Se inicia con el reclutamiento de 456 personas bajo la circunstancia común de estar asfixiados por las deudas. Ganar el juego significa el remedio de sus males. El principal protagonista, Gi-Hun, solo quiere el dinero para operar a su madre y conservar a su niña; pero allí se va a morir o sobrevivir, porque los perdedores de cada partida son asesinados a balazos. Solo en la primera caen 235 y al final de los seis juegos (¡hay uno bestial de soka-tira!) ha de quedar un único vencedor.
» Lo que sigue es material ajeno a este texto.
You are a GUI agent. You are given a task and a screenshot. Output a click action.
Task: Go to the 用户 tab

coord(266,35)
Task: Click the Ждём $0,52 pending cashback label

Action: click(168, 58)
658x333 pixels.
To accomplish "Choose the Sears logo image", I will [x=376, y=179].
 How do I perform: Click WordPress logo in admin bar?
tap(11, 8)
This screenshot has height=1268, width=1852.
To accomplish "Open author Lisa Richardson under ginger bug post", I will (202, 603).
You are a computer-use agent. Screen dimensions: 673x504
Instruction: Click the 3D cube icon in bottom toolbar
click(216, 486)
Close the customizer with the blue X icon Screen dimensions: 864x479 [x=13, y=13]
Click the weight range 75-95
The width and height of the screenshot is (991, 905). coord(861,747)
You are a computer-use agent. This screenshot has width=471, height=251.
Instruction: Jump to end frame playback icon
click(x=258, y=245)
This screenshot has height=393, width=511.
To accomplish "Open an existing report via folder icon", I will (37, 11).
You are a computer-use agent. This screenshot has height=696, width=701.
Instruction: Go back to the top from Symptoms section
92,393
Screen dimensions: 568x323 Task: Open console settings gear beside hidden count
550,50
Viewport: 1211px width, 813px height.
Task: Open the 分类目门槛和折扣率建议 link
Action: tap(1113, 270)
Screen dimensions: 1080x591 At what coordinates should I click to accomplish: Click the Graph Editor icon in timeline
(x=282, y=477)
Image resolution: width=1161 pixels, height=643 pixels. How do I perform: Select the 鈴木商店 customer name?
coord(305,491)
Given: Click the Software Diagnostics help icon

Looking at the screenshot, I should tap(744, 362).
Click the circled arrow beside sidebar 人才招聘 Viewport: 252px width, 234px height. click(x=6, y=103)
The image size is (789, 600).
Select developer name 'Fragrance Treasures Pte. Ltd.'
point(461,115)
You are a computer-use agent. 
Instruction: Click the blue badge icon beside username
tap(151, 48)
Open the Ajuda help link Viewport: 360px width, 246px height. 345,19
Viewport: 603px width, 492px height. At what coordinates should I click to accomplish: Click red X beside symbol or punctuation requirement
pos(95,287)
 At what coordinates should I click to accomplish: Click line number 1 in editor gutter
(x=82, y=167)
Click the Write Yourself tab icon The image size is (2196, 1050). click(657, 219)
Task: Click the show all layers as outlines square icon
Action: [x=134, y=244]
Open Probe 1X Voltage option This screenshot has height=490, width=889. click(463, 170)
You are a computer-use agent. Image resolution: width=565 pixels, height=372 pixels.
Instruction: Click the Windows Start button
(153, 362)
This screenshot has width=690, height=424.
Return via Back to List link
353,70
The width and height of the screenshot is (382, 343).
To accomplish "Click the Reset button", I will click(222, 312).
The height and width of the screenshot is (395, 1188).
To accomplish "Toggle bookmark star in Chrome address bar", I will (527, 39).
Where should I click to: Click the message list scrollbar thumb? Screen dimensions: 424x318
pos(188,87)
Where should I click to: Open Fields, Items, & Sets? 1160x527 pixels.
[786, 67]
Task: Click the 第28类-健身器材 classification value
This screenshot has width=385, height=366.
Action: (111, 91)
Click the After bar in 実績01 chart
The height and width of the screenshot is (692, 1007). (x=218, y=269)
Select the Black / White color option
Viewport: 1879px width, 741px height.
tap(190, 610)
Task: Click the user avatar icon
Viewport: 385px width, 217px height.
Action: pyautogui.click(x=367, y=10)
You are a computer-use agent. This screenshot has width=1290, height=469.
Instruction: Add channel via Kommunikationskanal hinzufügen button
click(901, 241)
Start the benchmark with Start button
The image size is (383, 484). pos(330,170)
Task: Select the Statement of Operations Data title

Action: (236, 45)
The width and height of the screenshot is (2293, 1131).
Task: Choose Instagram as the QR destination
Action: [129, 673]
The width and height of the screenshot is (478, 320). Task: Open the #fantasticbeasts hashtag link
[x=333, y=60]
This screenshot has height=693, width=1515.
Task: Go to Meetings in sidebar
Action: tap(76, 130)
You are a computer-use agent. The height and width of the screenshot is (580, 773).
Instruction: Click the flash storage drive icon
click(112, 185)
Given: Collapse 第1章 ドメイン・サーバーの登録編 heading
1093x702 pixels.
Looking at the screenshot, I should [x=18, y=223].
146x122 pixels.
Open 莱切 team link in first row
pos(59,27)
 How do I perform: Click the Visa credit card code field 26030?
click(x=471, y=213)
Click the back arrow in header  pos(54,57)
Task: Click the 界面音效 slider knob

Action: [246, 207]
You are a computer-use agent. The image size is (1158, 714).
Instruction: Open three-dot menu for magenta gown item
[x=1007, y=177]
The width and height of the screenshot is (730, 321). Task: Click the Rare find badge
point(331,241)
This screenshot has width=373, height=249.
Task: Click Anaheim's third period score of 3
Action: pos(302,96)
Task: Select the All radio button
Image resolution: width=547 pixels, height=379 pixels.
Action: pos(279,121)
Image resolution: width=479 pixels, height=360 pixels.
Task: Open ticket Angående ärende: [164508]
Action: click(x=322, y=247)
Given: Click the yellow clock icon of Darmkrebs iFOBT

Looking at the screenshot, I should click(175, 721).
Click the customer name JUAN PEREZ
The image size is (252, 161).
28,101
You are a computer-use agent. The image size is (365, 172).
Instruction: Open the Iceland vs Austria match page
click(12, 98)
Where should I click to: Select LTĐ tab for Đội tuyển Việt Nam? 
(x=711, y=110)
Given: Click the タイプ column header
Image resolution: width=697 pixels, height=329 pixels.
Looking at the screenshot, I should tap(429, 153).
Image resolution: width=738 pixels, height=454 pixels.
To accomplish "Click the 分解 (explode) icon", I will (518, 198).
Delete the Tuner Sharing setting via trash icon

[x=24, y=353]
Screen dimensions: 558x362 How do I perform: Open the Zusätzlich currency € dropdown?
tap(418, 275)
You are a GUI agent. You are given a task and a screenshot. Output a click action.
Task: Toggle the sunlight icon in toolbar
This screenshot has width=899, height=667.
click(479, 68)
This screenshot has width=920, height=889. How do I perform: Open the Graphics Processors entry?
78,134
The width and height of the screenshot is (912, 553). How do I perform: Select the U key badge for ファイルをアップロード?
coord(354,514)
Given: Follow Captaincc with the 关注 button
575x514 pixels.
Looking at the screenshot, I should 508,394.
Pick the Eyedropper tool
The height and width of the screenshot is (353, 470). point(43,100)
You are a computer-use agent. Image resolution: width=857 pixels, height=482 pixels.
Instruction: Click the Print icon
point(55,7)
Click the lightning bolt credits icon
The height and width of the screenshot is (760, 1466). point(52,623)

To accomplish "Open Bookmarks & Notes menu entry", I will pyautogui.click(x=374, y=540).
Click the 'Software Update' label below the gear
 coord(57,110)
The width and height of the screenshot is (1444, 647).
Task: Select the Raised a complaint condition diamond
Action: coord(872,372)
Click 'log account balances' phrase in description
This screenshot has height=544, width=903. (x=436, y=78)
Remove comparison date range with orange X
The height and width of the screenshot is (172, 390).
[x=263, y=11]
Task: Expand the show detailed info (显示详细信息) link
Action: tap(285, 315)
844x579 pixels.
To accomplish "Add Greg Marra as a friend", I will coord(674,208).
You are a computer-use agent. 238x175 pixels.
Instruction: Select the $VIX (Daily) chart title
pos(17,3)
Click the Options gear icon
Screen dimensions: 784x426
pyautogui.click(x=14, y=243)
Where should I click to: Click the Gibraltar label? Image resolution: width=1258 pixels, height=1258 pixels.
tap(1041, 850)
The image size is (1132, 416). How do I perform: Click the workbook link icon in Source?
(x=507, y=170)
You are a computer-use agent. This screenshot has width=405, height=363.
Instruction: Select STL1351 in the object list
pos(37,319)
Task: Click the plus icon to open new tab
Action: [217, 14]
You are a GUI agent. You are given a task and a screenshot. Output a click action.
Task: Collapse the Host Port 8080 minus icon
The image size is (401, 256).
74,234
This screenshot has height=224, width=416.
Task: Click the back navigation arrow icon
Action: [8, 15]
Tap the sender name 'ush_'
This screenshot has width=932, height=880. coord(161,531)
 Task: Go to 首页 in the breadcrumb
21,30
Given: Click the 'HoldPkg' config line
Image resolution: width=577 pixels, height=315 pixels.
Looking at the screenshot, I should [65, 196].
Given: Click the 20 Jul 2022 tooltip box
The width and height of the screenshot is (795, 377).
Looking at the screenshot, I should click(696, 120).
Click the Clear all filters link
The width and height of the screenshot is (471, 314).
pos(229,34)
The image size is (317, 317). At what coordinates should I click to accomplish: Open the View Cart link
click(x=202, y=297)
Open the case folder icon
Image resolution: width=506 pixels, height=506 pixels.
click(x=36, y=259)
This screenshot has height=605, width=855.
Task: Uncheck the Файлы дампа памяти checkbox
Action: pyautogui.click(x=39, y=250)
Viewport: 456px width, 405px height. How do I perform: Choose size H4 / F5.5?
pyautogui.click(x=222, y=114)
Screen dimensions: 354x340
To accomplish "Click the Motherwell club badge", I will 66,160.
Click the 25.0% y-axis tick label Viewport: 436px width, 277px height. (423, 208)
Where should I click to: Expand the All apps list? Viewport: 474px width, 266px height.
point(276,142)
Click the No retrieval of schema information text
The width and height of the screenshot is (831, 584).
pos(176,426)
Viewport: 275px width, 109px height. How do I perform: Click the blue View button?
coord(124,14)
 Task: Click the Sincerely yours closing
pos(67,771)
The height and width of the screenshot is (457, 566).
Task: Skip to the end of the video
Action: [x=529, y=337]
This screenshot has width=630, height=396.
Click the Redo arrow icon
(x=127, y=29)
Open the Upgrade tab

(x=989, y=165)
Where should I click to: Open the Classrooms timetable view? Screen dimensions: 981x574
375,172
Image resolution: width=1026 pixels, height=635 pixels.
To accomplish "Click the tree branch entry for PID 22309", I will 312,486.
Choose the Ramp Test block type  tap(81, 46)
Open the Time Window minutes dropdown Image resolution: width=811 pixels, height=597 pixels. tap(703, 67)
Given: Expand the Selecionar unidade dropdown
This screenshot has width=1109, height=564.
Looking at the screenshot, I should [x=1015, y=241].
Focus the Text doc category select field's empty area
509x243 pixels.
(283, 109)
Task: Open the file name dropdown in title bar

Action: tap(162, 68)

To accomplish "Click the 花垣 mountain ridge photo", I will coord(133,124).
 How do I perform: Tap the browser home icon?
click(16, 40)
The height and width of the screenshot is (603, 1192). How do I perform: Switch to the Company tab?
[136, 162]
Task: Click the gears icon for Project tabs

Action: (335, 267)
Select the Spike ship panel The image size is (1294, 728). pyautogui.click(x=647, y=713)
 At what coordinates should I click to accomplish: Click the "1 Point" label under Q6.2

Los guardianes visten uniformes rojos y caretas negras con los símbolos del cuadrado, círculo y triángulo de las viejas consolas de videojuegos. Todo muy tonto para un terror de halloween de colegio de primaria.

Parece más una serie de la Corea de Kim Jong-un (ese loco que mandó ejecutar a cañonazos a su ministro de Defensa) que de la resistente del Sur. Con el precedente de Parásitos, cómica, sangrienta y laureada por Hollywood, no es de extrañar este cutre pastiche; pero un Oscar vale hoy lo mismo que un premio en una tómbola. Los autores de El juego del calamar se jactan de haber creado una corriente global de curiosidad valiéndose de una pésima producción, una interpretación grotesca, un guion de sainete y una estética de carnaval. Por favor, multa del ayuntamiento.